2. Role of the Energy Storage Battery: The energy storage battery consistently performs energy arbitrage and peak shaving. It charges during low-cost periods (low load, high wind) and discharges during high-cost periods (peak load). The schedule respects its aging cost, avoiding excessive deep cycles when not economically justified. The dispatch power of the energy storage battery is more pronounced in the negative peak-shaving scenario to manage the larger supply-demand mismatch.
3. DR Activation: DR resources are primarily activated during peak hours for load reduction. The stepwise mechanism allows the optimizer to procure the most cost-effective blocks of flexibility first. As expected, total DR utilization is higher in the scenario with less favorable wind patterns (negative peak-shaving).
Comparative Analysis of DR Models
To highlight the advantage of the proposed stepwise IBDR model, we compare it with a conventional single-price Interruptible Load (IL) model in a scenario without BESS.
| Metric | Proposed Stepwise IBDR Model | Conventional Single-Price IL Model |
|---|---|---|
| Total DR Compensation Cost | $806.36 | $105.32 |
| Wind Curtailment Rate | 0.26% | 0.71% |
| Total System Operating Cost | $10,634.41 | $11,575.52 |
The results are telling. While the conventional model achieves an 86.9% lower DR payment, it leads to a 173% higher wind curtailment rate and an 8.85% increase in total system operating cost. The single-price IL model, offering only load interruption at a fixed price, provides less flexibility and leads to sub-optimal economic dispatch. Our stepwise IBDR model, by offering both load increase and decrease services at tiered prices, enables a more nuanced and cost-effective utilization of demand-side flexibility, ultimately minimizing the overall system cost despite higher direct DR payments.
Conclusion
This paper presents a comprehensive framework for the multi-time scale optimal operation of a microgrid, with a focus on the synergistic integration of a detailed energy storage battery model and a structured Demand Response program. The key contributions are threefold.
First, incorporating an accurate aging cost model for the energy storage battery is crucial for sustainable economic dispatch. By accounting for degradation from irregular cycling, the optimizer schedules the energy storage battery in a way that balances immediate economic benefits against long-term asset life, ensuring its use for both energy shifting and ancillary services is truly cost-optimal over its lifespan.

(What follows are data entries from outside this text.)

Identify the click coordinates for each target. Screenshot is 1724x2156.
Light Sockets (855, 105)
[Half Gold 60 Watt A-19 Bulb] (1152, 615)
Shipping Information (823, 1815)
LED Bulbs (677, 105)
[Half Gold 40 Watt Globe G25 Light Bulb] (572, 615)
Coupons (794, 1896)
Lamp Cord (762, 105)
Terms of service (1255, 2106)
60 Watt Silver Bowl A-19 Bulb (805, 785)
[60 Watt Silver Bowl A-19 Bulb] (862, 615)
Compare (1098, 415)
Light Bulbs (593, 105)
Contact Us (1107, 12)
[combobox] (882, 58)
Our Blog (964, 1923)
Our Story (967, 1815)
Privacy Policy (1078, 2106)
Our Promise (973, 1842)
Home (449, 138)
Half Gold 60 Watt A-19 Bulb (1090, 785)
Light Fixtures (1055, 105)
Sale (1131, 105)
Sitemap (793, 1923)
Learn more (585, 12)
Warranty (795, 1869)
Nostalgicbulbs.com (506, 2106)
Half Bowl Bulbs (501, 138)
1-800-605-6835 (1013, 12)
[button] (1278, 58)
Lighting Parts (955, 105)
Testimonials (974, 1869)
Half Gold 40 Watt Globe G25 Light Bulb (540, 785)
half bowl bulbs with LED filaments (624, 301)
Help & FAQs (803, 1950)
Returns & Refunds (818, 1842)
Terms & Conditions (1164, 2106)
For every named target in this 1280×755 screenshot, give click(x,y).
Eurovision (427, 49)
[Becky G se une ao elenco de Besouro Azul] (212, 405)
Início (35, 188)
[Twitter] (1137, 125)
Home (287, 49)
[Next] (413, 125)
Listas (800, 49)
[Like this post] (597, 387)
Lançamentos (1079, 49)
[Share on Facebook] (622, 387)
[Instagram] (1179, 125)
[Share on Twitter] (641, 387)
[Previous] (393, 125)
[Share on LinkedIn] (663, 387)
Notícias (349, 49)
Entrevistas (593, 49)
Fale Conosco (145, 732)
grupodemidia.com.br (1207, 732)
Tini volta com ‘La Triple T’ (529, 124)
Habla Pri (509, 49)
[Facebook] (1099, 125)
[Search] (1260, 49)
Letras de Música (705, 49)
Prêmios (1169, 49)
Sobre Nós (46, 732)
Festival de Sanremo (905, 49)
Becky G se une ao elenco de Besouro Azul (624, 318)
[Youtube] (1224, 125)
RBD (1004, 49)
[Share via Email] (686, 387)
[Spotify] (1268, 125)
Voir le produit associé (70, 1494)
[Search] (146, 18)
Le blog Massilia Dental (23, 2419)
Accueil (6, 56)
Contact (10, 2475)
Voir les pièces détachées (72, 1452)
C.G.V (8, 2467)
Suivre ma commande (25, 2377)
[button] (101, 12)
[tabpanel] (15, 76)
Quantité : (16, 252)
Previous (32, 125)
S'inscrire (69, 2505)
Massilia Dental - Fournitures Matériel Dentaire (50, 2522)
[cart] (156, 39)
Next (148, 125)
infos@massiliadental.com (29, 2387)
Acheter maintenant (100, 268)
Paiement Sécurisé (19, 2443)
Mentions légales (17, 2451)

Second, the proposed multi-time scale (day-ahead and intra-day) stochastic optimization strategy effectively manages uncertainty from renewable sources. It allows for coordinated scheduling of resources with different response characteristics: day-ahead commitments for slow resources, intra-day adjustments for faster resources like the energy storage battery and certain DR types, and real-time reserves for residual uncertainty. The stepwise compensation mechanism for IBDR provides a realistic and economically efficient way to procure flexibility, outperforming traditional single-price interruptible load models by enabling more granular and cost-effective load adjustments.
Finally, the case studies demonstrate that the co-optimization of the energy storage battery and multi-type DR significantly enhances the microgrid’s ability to integrate variable renewable generation. The model successfully reduces operational costs, minimizes renewable curtailment, and leverages the fast response capabilities of the energy storage battery alongside the flexibility of demand-side resources. This integrated approach is essential for developing resilient, economical, and sustainable modern microgrids.